Troupe de reconstitution viking du IXe siècle

 

La saga du clan

Chapitre 2: Déroute


 

Le lendemain, un grondement indistinct mais persistant nous tira de notre sommeil. Les paupières encore lourdes et la tête bourdonnant comme si Eitri lui-même frappait son enclume sous nos crânes, il nous fallut un moment pour émerger complètement. Dùsi, plus sobre et plus alerte que le reste du groupe, fut le premier à réaliser le danger. Car le grondement s'était peu à peu mué en une véritable cacophonie, mélange de cris et de fracas d'armes, le brouhaha causé par une foule bigarrée mais nombreuse et, à première vue, très en colère. Une foule qui s'approchait dangereusement vite.

Tout ce petit monde semblait mené par deux hommes. Le premier, seul à cheval, tentait désespérément de faire entendre ses ordres à la vingtaine d'hommes armés qui avait pris la tête du cortège. Le reste de la foule ne portait pas d'armure et chacun semblait avoir pris pour arme ce qu'il avait sous la main, qui une hache de bûcheron, qui une faux, qui un simple bâton. Ceux-là étaient harangués par le deuxième meneur, un grassouillet en robe juché sur un mulet.


Jamais nous n'avions vu un assaut si stupidement mené, et nous en rions maintenant. Mais à cet instant, nous avions désagréablement conscience de n'être qu'une poignée, à peine éveillés et atteints d'une sévère gueule de bois. Mais nous étions aguerris, et nos réflexes prirent le pas sur notre surprise. Stig lança ses ordres. Chacun se saisit de son arme... et se prépara à fuir.

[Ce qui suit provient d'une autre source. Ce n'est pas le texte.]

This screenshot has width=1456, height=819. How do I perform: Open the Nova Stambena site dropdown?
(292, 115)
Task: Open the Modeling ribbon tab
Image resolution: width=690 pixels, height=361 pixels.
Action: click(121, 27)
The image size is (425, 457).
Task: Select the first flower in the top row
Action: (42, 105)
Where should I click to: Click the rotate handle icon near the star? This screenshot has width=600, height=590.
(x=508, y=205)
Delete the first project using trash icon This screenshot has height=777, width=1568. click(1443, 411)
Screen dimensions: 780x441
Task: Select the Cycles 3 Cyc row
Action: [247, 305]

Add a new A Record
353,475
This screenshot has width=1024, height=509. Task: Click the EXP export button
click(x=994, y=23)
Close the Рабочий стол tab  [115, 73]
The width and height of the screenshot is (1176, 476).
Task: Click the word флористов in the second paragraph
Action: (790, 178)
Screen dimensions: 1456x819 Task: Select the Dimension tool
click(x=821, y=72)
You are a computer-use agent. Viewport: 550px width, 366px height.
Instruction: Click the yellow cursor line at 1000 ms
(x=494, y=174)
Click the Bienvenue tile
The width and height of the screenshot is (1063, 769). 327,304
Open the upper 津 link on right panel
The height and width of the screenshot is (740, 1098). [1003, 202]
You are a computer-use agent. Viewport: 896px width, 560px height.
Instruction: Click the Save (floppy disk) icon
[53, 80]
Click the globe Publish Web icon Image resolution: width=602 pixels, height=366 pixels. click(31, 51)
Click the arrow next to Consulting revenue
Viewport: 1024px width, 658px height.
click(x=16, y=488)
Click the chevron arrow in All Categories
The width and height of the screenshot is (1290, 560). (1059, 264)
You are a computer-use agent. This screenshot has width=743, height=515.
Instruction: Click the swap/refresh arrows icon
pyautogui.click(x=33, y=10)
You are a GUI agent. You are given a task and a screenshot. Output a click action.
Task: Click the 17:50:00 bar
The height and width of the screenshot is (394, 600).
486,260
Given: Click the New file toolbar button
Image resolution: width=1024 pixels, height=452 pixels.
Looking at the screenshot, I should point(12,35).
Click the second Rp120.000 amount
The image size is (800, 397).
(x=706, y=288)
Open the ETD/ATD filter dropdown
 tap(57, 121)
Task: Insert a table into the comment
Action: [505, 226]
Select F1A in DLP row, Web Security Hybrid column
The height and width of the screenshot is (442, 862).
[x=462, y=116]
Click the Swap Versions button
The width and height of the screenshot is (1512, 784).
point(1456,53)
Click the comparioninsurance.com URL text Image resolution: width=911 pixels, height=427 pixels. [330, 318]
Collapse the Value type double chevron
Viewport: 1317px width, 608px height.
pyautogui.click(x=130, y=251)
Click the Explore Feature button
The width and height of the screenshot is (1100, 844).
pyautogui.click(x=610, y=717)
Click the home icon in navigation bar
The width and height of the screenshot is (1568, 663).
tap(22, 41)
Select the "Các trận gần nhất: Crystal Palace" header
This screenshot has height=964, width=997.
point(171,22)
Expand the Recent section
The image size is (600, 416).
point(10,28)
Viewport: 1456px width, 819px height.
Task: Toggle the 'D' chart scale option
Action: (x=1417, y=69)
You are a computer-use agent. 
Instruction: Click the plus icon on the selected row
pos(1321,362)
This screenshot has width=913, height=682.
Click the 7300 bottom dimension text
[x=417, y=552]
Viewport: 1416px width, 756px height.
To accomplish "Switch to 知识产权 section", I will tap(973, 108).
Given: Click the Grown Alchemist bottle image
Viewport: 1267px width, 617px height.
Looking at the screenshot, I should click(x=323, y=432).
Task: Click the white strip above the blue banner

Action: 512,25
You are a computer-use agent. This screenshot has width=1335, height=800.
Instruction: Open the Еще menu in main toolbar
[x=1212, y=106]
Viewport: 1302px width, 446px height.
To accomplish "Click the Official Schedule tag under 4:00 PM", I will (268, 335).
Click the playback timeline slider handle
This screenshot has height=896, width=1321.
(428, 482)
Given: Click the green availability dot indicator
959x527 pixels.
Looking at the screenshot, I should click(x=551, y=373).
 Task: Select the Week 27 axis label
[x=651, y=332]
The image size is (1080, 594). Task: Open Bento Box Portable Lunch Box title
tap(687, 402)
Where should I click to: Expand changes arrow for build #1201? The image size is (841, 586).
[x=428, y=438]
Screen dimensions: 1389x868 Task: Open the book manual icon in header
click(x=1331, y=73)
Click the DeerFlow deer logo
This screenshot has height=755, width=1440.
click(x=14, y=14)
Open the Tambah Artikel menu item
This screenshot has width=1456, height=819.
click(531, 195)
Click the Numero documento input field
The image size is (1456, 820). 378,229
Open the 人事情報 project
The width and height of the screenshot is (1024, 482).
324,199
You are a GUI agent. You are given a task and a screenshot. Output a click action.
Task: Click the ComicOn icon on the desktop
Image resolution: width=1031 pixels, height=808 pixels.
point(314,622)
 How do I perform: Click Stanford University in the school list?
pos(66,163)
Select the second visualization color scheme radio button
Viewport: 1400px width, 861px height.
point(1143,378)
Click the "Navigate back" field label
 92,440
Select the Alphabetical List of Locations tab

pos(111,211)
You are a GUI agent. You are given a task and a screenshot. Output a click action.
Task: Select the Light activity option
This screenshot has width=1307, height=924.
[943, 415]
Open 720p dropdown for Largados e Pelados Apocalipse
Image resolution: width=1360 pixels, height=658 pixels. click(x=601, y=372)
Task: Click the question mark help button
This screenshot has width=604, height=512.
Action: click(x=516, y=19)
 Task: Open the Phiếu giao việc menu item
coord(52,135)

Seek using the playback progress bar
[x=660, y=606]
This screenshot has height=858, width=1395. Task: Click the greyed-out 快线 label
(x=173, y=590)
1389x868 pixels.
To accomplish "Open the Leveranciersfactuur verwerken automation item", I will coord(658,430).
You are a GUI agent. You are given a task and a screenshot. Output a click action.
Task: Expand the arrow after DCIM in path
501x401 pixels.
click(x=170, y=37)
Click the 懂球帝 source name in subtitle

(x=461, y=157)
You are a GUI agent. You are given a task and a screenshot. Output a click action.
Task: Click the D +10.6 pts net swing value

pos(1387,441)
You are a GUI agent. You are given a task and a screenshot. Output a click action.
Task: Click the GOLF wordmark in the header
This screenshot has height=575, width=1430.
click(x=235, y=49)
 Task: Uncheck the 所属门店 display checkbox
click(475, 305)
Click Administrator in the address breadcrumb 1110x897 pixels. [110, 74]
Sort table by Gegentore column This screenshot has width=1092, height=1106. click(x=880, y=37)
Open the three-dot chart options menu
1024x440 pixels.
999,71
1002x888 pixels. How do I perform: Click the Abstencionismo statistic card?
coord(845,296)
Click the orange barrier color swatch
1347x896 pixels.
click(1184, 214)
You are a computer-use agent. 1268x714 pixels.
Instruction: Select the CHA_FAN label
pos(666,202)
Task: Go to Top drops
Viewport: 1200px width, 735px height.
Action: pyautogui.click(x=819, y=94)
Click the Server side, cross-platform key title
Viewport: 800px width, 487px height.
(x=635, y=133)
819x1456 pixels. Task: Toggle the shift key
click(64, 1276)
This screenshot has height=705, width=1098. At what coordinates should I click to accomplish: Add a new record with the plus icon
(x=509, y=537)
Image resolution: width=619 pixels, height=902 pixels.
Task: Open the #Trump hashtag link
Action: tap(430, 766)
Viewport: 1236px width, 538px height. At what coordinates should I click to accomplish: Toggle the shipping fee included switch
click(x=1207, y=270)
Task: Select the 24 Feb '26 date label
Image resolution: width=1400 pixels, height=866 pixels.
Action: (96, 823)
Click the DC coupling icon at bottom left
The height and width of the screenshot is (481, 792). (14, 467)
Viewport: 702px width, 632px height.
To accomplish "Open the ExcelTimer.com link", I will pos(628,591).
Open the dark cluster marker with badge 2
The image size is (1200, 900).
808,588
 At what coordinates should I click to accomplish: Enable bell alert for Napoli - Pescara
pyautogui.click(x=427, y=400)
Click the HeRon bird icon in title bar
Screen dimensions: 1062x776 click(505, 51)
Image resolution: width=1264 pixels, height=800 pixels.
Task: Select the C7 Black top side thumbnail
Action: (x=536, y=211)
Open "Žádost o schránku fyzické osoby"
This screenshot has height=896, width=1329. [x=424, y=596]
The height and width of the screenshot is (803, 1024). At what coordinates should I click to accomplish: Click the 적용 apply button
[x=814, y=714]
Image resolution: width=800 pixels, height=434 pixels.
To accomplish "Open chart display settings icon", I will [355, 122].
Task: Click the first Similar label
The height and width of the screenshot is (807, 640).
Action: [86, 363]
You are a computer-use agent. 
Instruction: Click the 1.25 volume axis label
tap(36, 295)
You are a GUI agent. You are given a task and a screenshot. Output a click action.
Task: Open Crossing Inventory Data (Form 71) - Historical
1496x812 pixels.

La fuite à pied n'était pas notre spécialité, loin de là. Elle se déroula pourtant sans encombre, nos assaillants dépenaillés ne semblant pas très enclins à nous suivre. Du moins, pas après quelques flèches bien placées, qui effrayèrent les montures mal entraînées des deux meneurs. Leur crédibilité mise à mal par une chute peu distinguée, la foule paysanne se dispersa bien vite. Les hommes en armes, que nous devinions être la milice d'une bourgade proche, ne semblaient plus très pressés de nous chercher querelle mais eurent la décence de ramasser leur chef et le rondouillard en robe. Celui-ci se précipita sur un coffre que nous avions dû abandonner dans notre fuite, le plus gros et le plus lourd de ceux rapportés la veille par nos guerriers. Cette trouvaille sembla le combler, bien que le coffre n'ait contenu que de vieux ossements inutiles...

 

La débandade de nos poursuivants nous avait permis de gagner un petit bois tout proche, et nous nous y étions réfugiés, en prenant soin cette fois de désigner des sentinelles. Le reste de la journée fut assez morose, chacun restant silencieusement plongé dans ses pensées, ruminant cette déroute humiliante. La situation n'était pas brillante : notre langskip inutilisable, les raids devenaient risqués. En l'absence d'un charpentier naval, les réparations prendraient un temps fou, si tant est que le navire fût réparable et qu'il n'eût pas déjà été découvert et brûlé. Nous n'avions aucun moyen de nous déplacer rapidement, et aucun moyen de rentrer chez nous. Pour la première fois depuis notre départ, l'avenir nous paraissait sombre et nos rêves furent tourmentés.